Gift Giving and Receiving 

Gift Giving and Receiving

Office of Compliance

General Guidance and Policy 

  • An employee should not accept or solicit any gift, favor, or service that might reasonably appear to influence the employee in the discharge of their official duties or that the employee knows or should have known is being offered with the intent to influence their official conduct. 
  • The detailed policy regarding gifts can be found in HOP 2.5.2: Conflicts of Interest, Conflicts of Commitment, and Outside Activities.

Gifts You May Accept

You may accept a gift that is:

  • Not in consideration of any official action;
  • Unsolicited;
  • Valued less than $50, or less than $20 if from a lender (cash and gift cards are never acceptable, regardless of the amount);
  • Made outside of University official business; or
  • A governmental item (issued by a governmental entity that allows the use of property or facilities (e.g., University parking passes, tickets to athletic events on University property).

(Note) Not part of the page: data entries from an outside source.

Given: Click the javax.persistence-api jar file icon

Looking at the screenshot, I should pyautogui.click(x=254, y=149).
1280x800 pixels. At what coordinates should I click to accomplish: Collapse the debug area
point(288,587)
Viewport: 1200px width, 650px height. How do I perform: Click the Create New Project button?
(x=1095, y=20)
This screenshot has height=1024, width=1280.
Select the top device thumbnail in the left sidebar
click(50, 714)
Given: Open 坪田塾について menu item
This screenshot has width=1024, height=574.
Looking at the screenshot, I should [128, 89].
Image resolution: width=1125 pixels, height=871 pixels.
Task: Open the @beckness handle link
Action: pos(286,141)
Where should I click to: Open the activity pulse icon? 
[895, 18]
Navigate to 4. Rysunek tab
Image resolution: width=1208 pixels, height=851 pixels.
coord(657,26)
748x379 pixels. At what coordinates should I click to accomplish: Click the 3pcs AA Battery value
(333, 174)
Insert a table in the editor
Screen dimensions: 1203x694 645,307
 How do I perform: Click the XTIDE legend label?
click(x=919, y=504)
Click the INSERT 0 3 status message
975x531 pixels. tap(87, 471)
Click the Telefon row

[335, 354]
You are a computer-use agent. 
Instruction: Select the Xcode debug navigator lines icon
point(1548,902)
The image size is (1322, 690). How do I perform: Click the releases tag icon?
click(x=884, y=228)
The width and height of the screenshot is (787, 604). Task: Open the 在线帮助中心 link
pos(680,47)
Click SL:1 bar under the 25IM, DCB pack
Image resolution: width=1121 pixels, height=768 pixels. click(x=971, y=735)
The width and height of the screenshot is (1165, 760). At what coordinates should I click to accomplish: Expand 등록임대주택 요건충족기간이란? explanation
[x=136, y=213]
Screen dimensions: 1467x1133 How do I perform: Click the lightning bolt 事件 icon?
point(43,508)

Examples of Acceptable Gifts

  • Caps
  • Beverages
  • T-Shirts
  • Pens
  • Souvenirs
  • Plaques

Examples of Unacceptable Gifts 

  • Cash
  • Any negotiable instrument, such as a check or gift card
  • Any gift (even of minimal value) given in “thanks and appreciation” for an official action
  • Gifts valued at more than $50 ($20 if from a lender)

Gifts to Other Employees

  • Gift-giving between employees is common, especially for birthdays and around the holidays. It is important to be mindful that proper ethics apply to internal gift-giving, too.
  • Internally, it is best to avoid gift-giving "up the chain of command." Such gifts can be seen as a way of currying favor or seeking favoritism. Gifts down the chain of command are acceptable. Around the holidays, "white elephant" gifts, anonymous gift cards, and other similar gifts are also acceptable, but it is still important to keep the "less than $50" rule.

Gift FAQs

Question: What if someone I deal with in an official capacity (not a University employee) offers to buy my lunch?
Answer: It’s okay as long as it’s not solicited or in consideration of any official action. The University’s ‘rule of thumb’ is a limit of no more than $50 value per person per day, or no more than $20 if from a lender.


Question: What if someone offers me tickets to a game or a show? Can I accept the tickets?
Answer: It’s okay as long as it’s not solicited or in consideration of any official action. If the value of the tickets is greater than $50, a representative of the entity/organization paying for the tickets must be present at the event (you must be their guest).